## [Set task]
Give the lines from the one that contains "Switch the left pane to Hex view" through the last line as a JSON list of strings, one string per line, with blank lines skipped. Leave the pictures out.

## [Exercise inputs]
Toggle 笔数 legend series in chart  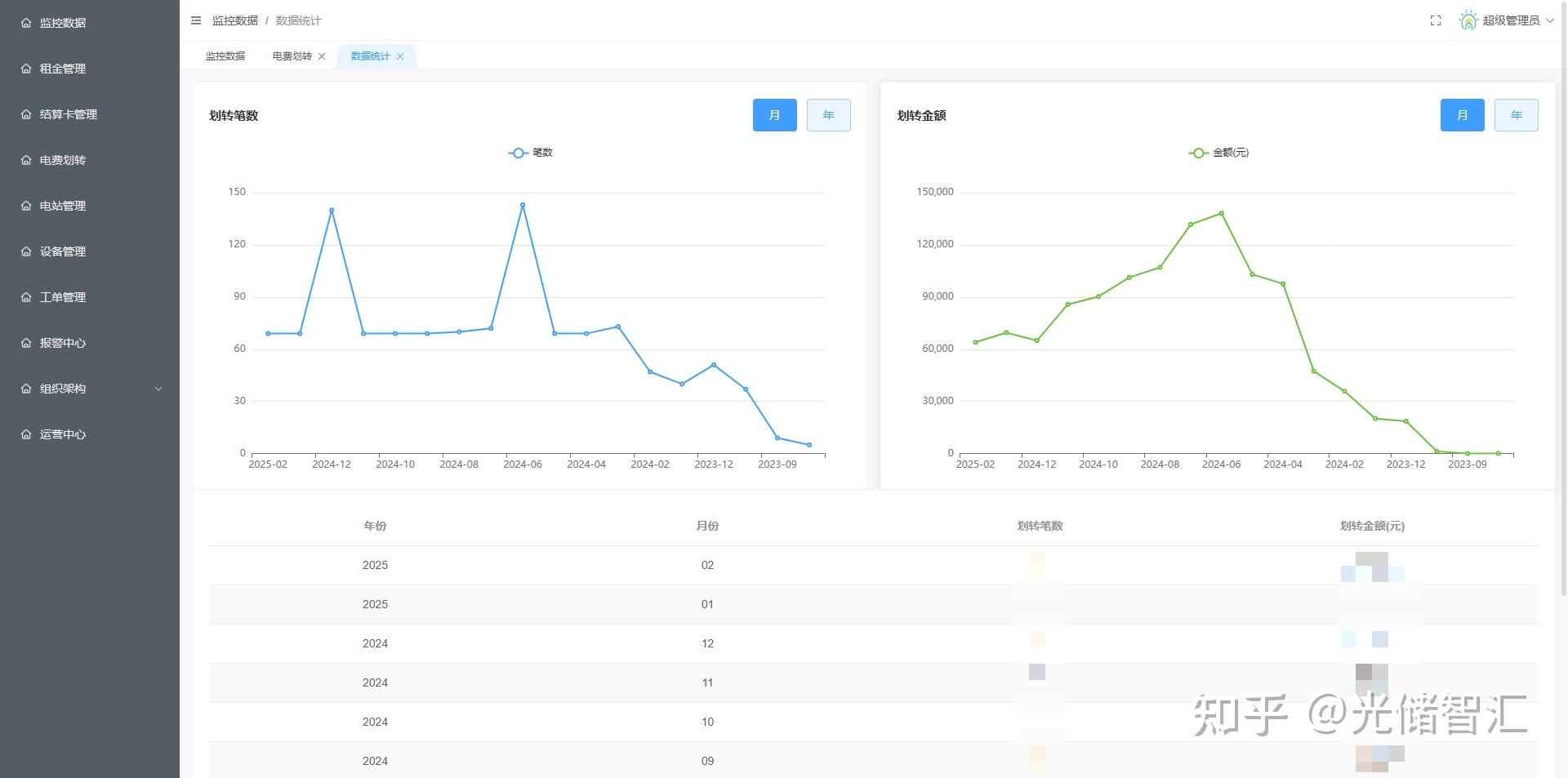[531, 153]
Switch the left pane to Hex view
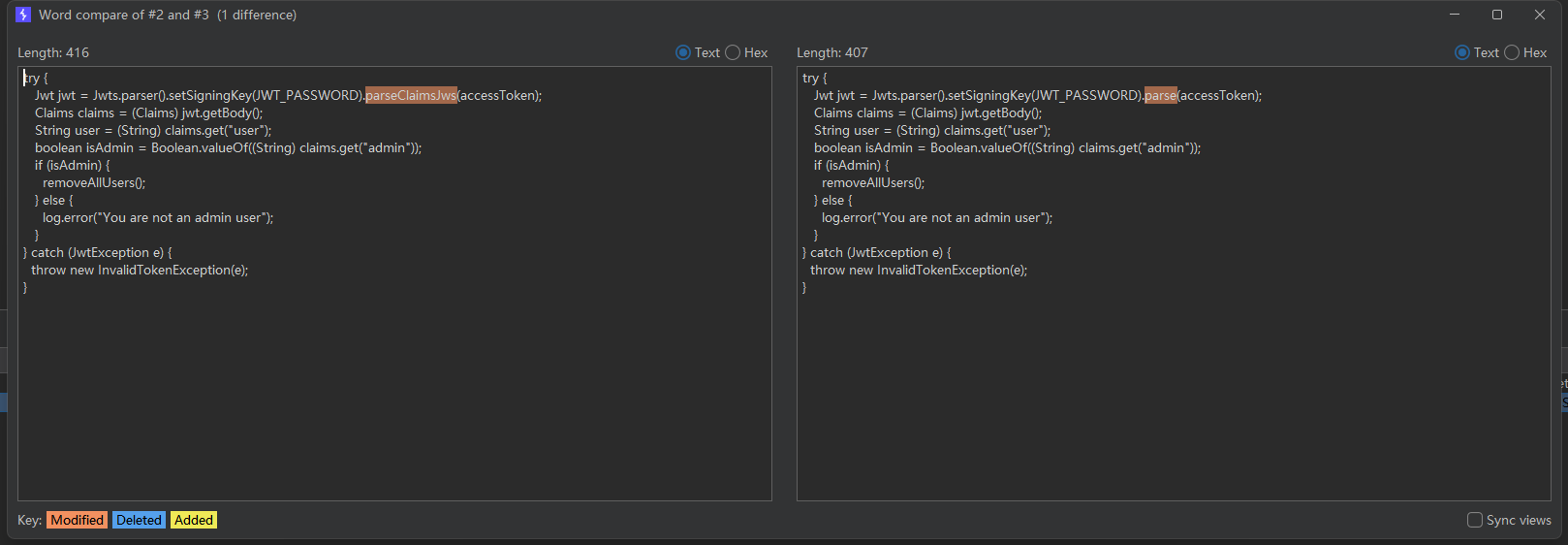The width and height of the screenshot is (1568, 545). 733,52
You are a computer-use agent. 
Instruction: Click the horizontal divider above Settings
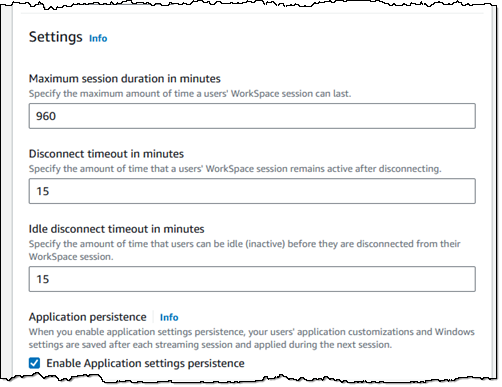point(252,13)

## [Problem solution]
[
  "Switch the left pane to Hex view",
  "The width and height of the screenshot is (1568, 545). 733,52",
  "You are a computer-use agent. ",
  "Instruction: Click the horizontal divider above Settings",
  "point(252,13)"
]